SNK Playmore released ports for PlayStation 3 and PlayStation Portable developed by M2 on August 25, 2011, on PlayStation Network via NEOGEO Station.

D4 Enterprise developed and published a port for the Virtual Console for Wii, which was released in Japan on May 22, 2012; in North America on October 25, 2012; and in Europe on November 8, 2012.

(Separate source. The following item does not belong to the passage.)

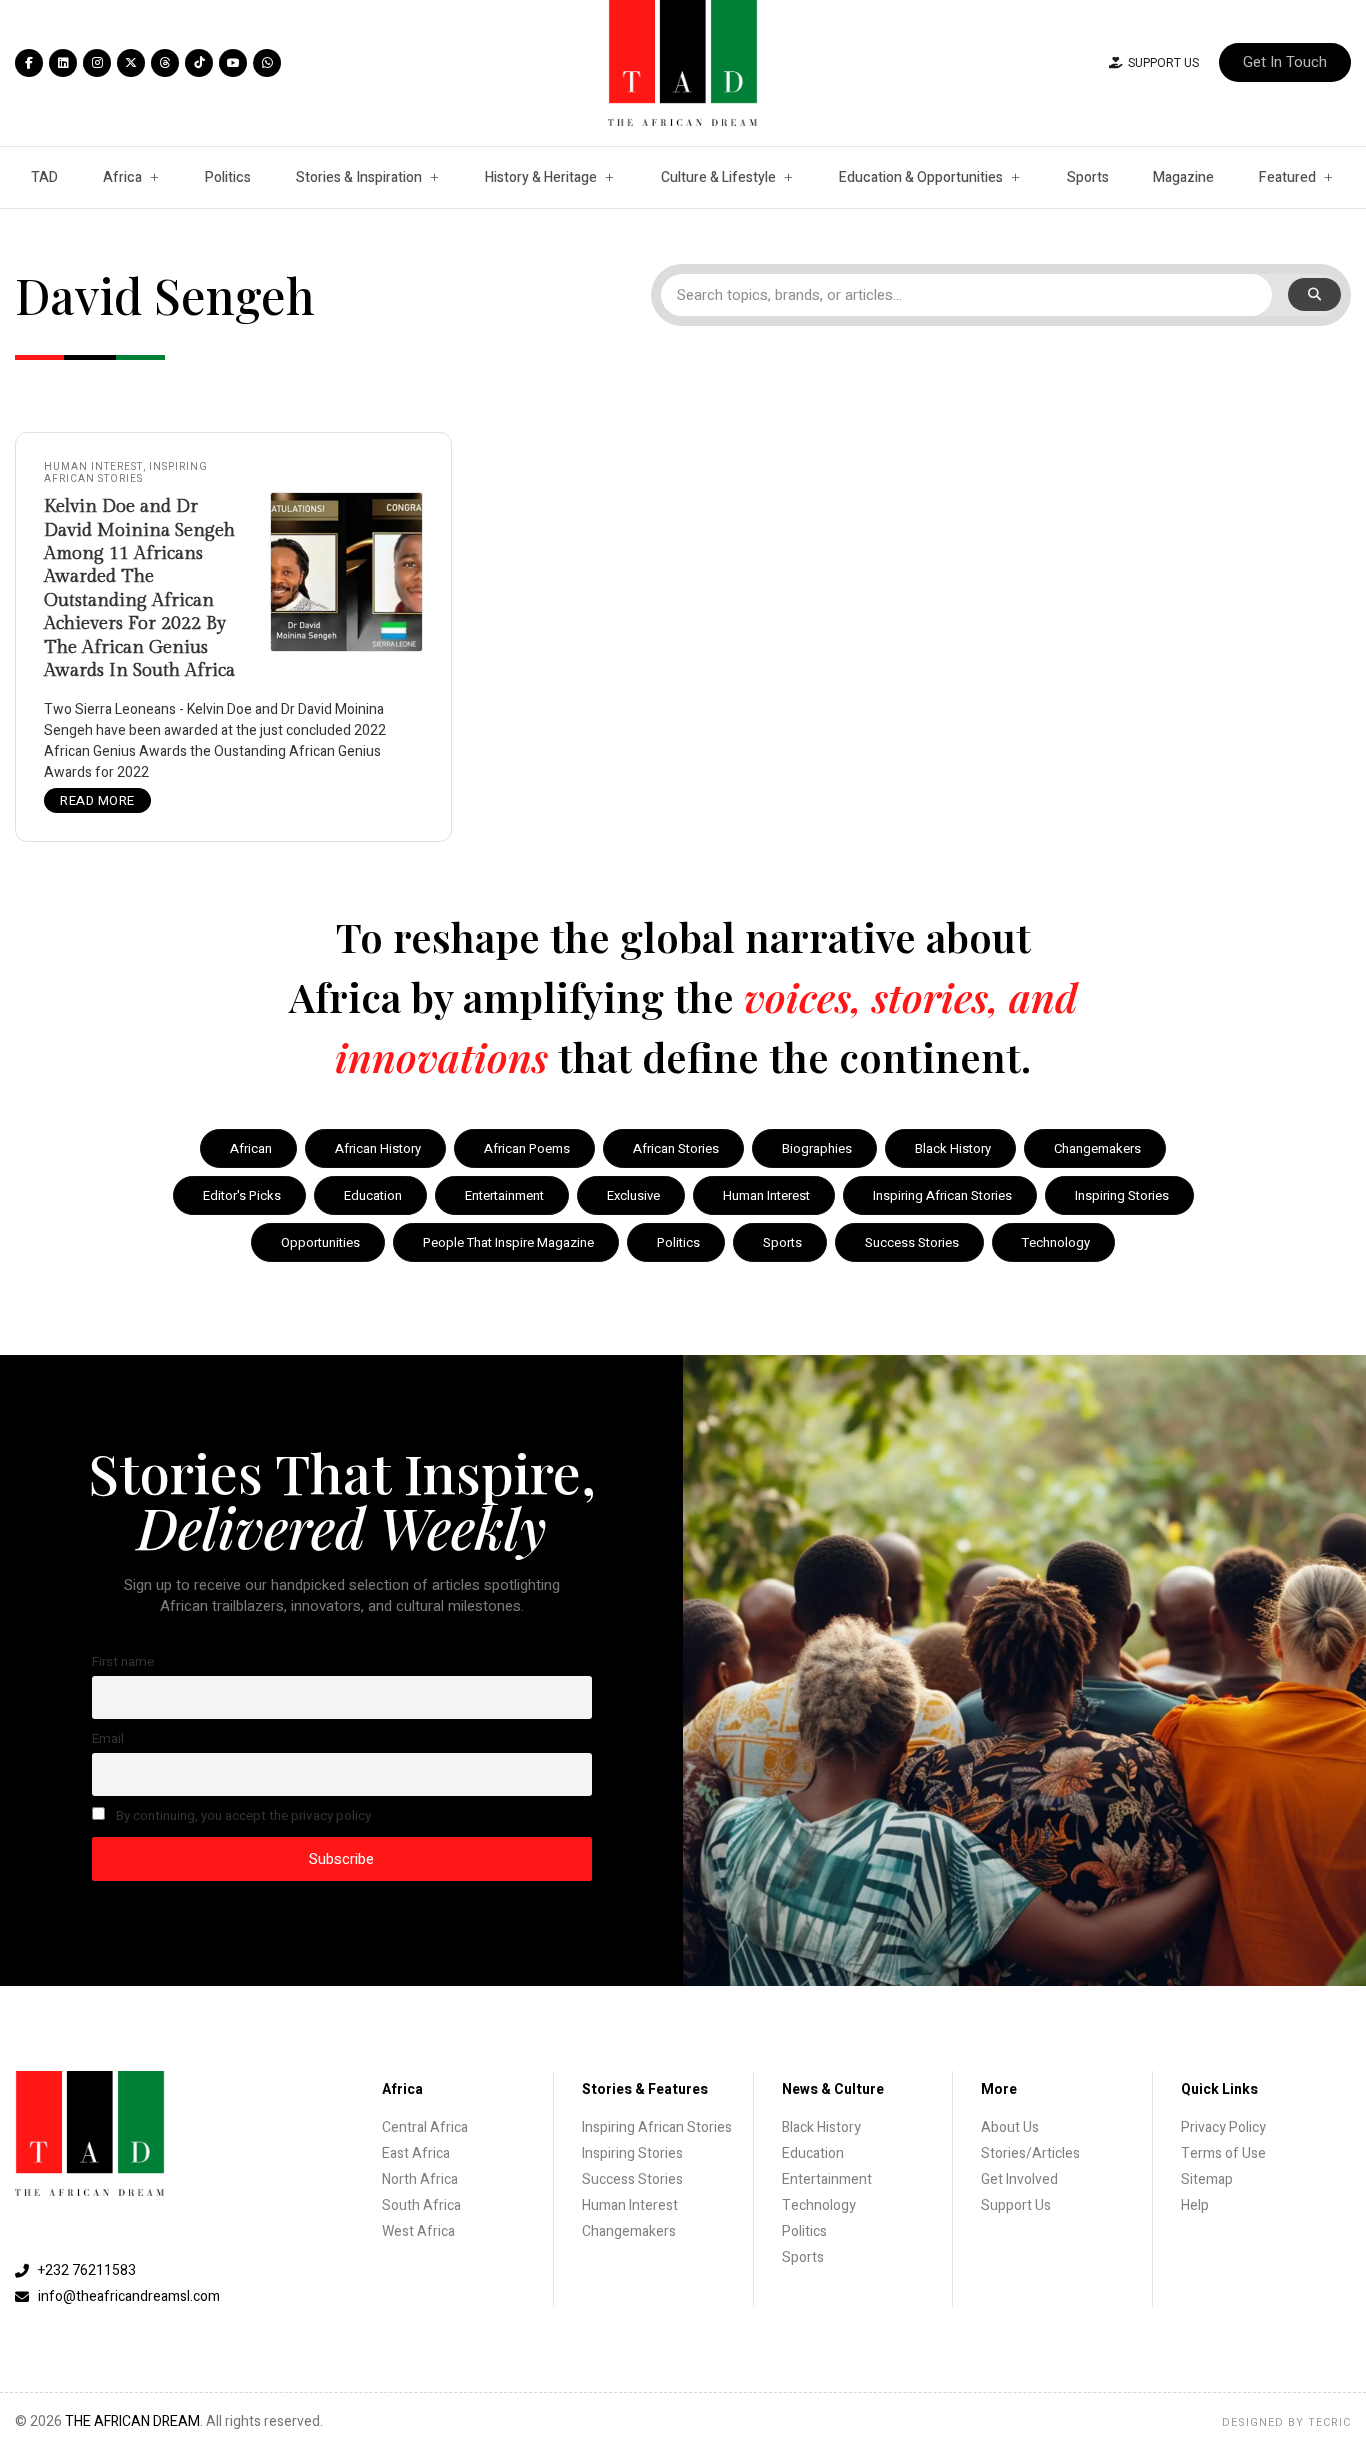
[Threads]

A port developed by DotEmu for Microsoft Windows, OS X, Linux and asm.js was released by SNK Playmore as part of the Humble NEOGEO 25th Anniversary Bundle on December 8, 2015. It was released on Steam on May 18, 2016, and on GOG.com on May 30, 2017. Hamster Corporation re-released the game as part of their ACA Neo Geo series for the PlayStation 4, Xbox One, Nintendo Switch, Windows, Android and iOS.

==Reception==
In Japan, Game Machine listed Shock Troopers as the thirteenth most successful arcade game of December 1998.

The game was very well received. Classic Game Room described Shock Troopers for the PlayStation 3 as an "amazing" shooter with "fantastic" gameplay, controls, and the best game of 2011, despite being just a re-release. Nintendo Lifes Corbie Dillard scored the Virtual Console release a 7/10 and opined it "succeeds in offering up an intense and explosive run-and-gun experience." Digitally Downloaded reviewer awarded it four-and-half stars out of five, stating: "If you’ve never played a run-n’-gun shooter before, Shock Troopers should be one of your top contenders, regardless of your skill level." According to Hardcore Gaming 101, unlike the version included in SNK Arcade Classics Vol. 1, the VC version "runs almost perfectly." The website especially hailed the game's "fantastic presentation that ranks among the best in the genre."